Rip-offs. In the realm of the psychotronic, we love them and loathe them in equal measure. There are those strange and rare moments where the rip-off not only beats the original to the theatres, it out-grosses its rival and turns out to be better, to boot, as was the case with Death Race 2000 triumphing over Rollerball. At the other end of the scale, there are the innumerable “mockbusters” pumped out by The Asylum (Death Racers, The Day the Earth Stopped, Transmorphers, Snakes on a Train, and so on), which actually manage to degrade the term “rip-off” (though I have to say, the climax of Snakes on a Train, where a giant snake eats a train, remains one of the most unusual sights I’ve encountered in the last few years).
Back in the 70s, a little something called Jaws inspired innumerable imitators. Most were execrable. One, Piranha, actually managed to become its own wonderfully oddball work, thanks to the warped sense of humour of Joe Dante, John Sayles, et al. But today, let’s consider a far lesser work: the 1977 Italian exercise in cheese known as Tentacles (released a while back as a double-bill with Empire of the Ants as part of the MGM Midnite Movie series).
Jaws has its big name cast in Roy Scheider, Robert Shaw and Richard Dreyfuss. Tentacles has its own in the form of the slumming John Huston, Shelley Winters, Bo Hopkins and Henry Fonda. Jaws has its memorable John Williams score. Tentacles has a wonderfully ominous (in a completely inane way) synthetic harpsichord riff by Stelvio Cipriani. In Jaws, the mayor won’t close the beaches. In Tentacles, nobody even thinks of postponing a regatta even after upwards of a half-dozen corpses turn up.

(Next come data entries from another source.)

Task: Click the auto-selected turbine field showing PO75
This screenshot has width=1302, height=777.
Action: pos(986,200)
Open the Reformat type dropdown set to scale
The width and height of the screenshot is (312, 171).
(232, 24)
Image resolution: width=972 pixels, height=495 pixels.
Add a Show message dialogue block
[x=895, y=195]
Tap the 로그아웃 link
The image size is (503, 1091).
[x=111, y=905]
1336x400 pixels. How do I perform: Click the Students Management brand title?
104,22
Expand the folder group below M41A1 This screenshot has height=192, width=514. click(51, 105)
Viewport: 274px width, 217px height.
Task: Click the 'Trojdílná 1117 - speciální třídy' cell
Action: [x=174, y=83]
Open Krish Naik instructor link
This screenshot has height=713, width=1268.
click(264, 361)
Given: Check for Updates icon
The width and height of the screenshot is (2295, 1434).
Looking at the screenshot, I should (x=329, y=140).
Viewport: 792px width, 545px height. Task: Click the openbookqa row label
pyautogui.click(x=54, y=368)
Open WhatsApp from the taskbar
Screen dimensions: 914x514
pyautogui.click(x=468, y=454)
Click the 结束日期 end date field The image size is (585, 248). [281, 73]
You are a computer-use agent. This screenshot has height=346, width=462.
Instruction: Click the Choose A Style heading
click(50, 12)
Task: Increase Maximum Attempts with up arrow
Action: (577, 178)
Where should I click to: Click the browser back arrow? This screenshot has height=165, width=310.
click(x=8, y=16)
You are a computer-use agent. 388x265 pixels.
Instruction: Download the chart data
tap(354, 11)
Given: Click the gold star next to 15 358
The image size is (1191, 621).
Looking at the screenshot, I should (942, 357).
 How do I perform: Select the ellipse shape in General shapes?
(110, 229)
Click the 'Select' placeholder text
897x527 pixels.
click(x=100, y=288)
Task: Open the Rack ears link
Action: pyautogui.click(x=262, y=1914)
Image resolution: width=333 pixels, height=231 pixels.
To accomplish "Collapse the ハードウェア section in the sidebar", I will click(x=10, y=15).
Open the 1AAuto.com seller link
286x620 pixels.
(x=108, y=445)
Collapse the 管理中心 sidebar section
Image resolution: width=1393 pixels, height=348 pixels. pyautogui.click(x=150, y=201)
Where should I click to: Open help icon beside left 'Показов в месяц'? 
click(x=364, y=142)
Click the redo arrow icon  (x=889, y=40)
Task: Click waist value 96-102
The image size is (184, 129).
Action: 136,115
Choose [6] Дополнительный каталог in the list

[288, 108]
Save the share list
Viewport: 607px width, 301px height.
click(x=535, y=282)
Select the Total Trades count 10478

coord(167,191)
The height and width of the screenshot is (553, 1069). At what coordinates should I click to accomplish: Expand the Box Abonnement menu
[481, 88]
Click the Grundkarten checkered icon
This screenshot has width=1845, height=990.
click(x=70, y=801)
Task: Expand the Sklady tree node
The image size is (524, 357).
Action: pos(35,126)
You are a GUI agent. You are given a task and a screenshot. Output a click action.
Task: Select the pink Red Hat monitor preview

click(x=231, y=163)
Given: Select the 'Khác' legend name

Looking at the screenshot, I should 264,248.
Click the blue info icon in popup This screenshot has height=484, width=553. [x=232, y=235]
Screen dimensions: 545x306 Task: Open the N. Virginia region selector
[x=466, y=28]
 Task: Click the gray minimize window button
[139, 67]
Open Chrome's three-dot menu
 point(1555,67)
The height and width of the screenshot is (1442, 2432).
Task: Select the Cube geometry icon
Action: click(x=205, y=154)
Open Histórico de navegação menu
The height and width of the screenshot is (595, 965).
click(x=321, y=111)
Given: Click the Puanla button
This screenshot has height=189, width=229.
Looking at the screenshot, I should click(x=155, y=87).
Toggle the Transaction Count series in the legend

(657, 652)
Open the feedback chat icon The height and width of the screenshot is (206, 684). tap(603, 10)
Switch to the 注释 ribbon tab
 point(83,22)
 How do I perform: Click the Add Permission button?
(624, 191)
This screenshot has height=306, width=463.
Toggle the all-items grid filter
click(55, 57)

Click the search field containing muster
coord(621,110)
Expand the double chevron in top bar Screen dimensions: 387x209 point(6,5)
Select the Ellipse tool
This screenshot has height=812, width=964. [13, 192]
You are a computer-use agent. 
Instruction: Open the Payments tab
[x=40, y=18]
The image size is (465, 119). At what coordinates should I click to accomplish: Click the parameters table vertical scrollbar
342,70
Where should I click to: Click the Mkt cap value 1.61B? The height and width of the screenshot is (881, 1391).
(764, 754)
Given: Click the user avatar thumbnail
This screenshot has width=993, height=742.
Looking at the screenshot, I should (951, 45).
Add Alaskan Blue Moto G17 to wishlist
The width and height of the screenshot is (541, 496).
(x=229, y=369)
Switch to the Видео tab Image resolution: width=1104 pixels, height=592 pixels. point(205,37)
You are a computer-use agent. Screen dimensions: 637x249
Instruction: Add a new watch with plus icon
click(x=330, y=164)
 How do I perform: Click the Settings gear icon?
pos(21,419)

Let me back up a bit and give you the rest of the set-up. A monstrous octopus has been awakened and ticked off by underwater signals whose frequency exceeds the legal limit (if you’re already confused, so am I). These signals are part of the blasting process of digging an underwater tunnel (from where to where and what the hell for never being explained). First a baby, the a peg-legged old salt are dragged to their deaths, and the culprit is eventually deduced by Hopkins, a marine biologist who is apparently in direct, spoken communication with a pair of killer whales (take that, Matt Hooper!). John Huston is the newspaper reporter who links the deaths to the tunnel construction, Shelley Winters is his sister (!) whose young son (!!) is taking part in the regatta, and Henry Fonda is the president of the company who doesn’t know what his underlings are up to. Once Hopkins’ wife is munched by the octopus (in a wonderfully cracked scene where it crushes a large coast guard ship), and the regatta is decimated (an even more over-the-top scene, complete with bizarre freeze-frames), everybody but Hopkins vanishes from the plot forever so that the film might steal Jaws’ second half. So now we have the hunt for the critter, only it won’t be fought with harpoons, but with killer whales.
Yes, you read that correctly.
The music is ridiculous, the cinematography inept, and the special effects are “special” in the derogatory sense. In other words, the film is pure gold. I first saw it on TV when I was ten years old, and thought it was a truly compelling experience. Watching it again recently, I was not moved to change my evaluation. Though I was forced to redefine the word “compelling.”
For your consideration, then, a rip-off that is exactly as bad as one would expect of such things. But it is also bad in a way that lifts it beyond the realms of the terminally mediocre, and into the stratosphere of the films that entertain for all the wrong reasons. A film that is red meat for the trash connoisseur.